On June 12, 1929, Bhagat Singh and Dutt were sentenced to transportation for life. However, the Government soon connected Bhagat Singh to the assassination of Saunders, and involved him, Sukhdev, and Rajguru in the Lahore conspiracy case. Meanwhile, the nationwide popularity of the H.S.R.A. prisoners had soared.
When Jatin Das died in September 1929, after 63 days of a jail hunger-strike demanding proper status as a political prisoner, a two-mile-long procession followed his funeral bier in Calcutta. Bhagat Singh wrote in prison:
"Our Party should have a military wing. Let me make myself clear. It is said that I am a terrorist, but in reality, I have been all along a revolutionary with definite ideals and ideology.... it is my considered opinion that bombs cannot serve our purpose. This is proved by the history of the Hindustan Socialist Republican Association. Throwing bombs is not only useless, but is often harmful as well. They are to be used on certain occasions only. Our chief aim should be to mobilise the toiling masses."
On October 7, 1930, Bhagat Singh, Sukhdev, and Rajguru were sentenced to death. Nine others were sentenced to stiff terms of imprisonment (seven of them for life). On the next day, spontaneous hartals convulsed not only Lahore but all the major cities in northern India. Lahore was the most agitated with the police undertaking many arrests of students (including 17 women). The police entered D.A.V. college and beat up 80 students and a professor badly.
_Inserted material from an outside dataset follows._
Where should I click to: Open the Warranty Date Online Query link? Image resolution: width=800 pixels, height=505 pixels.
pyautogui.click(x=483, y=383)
The Naujawan Bharat Sabha convened a large meeting in Bradlaugh Hall, and on the field outside Mori Gate, a crowd of 12,000 collected for a public protest meeting. Even the official history of the Congress by Pattabhi Sitaramayya, which almost deified Gandhi, was forced to note:
"It is no exaggeration to say that, at that time, Bhagat Singh's name was as widely known all over India and as popular as Gandhi's."
A confidential Intelligence Bureau account, "Terrorism in India (1917-36)", declared:
"...for a time, he bade fair to oust Mr. Gandhi as the foremost political figure of the day."